▶ Task instructions
1) In the article on the water reforms, until when does the Forum want the pause to remain in place?
2) Continue the article on the water reforms from its last sentence.

▶ Source document
* * *

In a statement released today the Forum called for the process to be paused, fearing local authorities and their communities did not have enough time to make “informed decisions” about the impact of the reforms.

“The forum has serious concerns about the current decision-making time frame and urges the pause to come into effect now and remain in place until the new water service regulator, Taumata Arowai, is properly established,” Selwyn mayor Sam Broughton, who chairs the forum.

"We believe this is essential in order to properly engage with our communities on this incredibly important decision.”

The Forum also pointed out the process coincides with significant reform processes, including a review into the future for local government.

Earlier this month Moore, when railing against centralised control of the city’s water supplies, said the city council had $6.9 billion worth of water assets and $1.1 billion worth of debt.

Garry Moore.
Garry Moore.

Under the proposal those assets would be taken from the city council and absorbed by a new organisation covering 20 local authorities in the South Island.

“The council will receive $122 million as a sweetener, but we’ll have very little say,” Moore claimed.

* * *

▶ Records

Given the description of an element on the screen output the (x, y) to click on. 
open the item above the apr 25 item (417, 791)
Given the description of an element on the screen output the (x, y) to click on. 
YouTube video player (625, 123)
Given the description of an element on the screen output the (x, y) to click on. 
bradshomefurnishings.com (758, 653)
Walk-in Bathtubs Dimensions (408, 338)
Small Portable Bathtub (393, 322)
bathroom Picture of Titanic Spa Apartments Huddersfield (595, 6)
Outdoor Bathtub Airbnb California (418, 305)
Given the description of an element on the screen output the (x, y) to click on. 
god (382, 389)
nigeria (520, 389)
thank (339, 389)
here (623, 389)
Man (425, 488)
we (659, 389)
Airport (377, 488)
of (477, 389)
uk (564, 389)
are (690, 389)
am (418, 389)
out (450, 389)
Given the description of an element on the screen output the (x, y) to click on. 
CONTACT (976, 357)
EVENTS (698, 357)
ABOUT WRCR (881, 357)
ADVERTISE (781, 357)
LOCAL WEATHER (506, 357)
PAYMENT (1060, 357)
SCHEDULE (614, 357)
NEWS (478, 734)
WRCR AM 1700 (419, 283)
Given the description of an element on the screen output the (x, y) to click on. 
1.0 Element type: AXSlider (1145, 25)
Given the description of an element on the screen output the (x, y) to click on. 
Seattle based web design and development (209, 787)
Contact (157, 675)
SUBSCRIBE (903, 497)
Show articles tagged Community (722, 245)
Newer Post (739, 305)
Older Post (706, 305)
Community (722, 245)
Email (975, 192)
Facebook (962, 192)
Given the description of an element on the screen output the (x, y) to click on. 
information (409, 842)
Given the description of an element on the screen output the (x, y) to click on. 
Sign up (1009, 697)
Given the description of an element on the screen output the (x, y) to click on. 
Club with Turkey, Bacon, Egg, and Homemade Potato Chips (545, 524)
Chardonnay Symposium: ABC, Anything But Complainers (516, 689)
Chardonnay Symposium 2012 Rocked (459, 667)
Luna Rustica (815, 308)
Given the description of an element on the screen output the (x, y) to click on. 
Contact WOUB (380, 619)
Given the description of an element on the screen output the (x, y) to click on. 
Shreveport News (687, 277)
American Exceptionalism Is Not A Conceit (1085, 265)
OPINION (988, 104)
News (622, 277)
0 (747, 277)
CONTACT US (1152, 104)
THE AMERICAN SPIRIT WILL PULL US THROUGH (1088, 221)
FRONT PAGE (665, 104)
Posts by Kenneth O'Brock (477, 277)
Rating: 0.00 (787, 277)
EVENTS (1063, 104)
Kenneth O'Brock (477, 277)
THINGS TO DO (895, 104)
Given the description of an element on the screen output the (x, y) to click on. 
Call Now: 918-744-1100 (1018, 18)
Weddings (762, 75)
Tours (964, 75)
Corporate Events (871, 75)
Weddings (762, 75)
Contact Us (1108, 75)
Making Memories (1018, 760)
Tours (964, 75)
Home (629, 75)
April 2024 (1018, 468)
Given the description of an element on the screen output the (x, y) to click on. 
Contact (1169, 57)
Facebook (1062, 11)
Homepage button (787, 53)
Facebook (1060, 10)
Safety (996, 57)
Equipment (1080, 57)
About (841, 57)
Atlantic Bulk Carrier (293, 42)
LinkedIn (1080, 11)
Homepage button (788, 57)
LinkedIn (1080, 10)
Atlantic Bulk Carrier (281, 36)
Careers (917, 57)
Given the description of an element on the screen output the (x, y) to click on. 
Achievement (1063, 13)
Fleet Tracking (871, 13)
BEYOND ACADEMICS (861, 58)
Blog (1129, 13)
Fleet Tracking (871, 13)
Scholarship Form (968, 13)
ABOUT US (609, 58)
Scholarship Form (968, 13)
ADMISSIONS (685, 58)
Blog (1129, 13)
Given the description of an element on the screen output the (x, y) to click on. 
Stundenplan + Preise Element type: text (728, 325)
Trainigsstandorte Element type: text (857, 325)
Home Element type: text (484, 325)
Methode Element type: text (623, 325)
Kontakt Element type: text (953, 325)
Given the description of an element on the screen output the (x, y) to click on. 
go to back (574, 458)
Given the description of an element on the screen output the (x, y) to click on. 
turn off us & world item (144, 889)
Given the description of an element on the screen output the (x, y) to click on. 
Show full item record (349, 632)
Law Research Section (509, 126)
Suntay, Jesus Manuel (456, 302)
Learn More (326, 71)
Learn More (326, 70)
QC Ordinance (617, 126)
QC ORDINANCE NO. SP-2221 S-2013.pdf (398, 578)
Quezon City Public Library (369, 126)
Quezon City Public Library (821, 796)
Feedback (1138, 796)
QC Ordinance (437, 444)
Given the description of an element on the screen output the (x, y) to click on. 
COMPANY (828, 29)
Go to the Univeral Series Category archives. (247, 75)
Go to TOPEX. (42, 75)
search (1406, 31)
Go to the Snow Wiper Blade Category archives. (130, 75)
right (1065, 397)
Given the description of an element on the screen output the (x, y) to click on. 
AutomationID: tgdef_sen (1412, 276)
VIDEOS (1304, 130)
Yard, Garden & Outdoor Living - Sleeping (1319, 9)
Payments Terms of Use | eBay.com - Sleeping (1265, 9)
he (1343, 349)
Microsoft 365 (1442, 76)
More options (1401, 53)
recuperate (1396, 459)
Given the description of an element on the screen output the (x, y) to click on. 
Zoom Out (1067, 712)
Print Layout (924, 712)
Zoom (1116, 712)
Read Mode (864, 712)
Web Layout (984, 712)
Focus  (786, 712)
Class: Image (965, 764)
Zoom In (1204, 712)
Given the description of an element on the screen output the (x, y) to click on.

* * *

▶ Answers below
1) Until the new water service regulator, Taumata Arowai, is properly established.

2)
“This is theft by central government. Thirty pieces of silver comes to mind. These assets have been built up by generations and generations of ratepayers in Christchurch.

Moore was skeptical of the proposed benefits to ratepayers.

“There’s some very dubious numbers around what benefit it [Three Waters] will be in costs for ratepayers over 30 years,” Moore said.

Moore said public debate was vital as Local Government New Zealand was determined to “shoehorn” councils to support Three Waters.

"There has been a massive investment [in water] by our council, we have safe water,” said Moore, who queried how water charges would be assessed.

"We want to say to the Government: ‘You’ve got this wrong’. We support New Zealanders having clean water but you’ve rushed straight to a single solution rather than looking at how we can work at a local level with councils and iwi. Let’s come up with a South Island model to put back at the government.”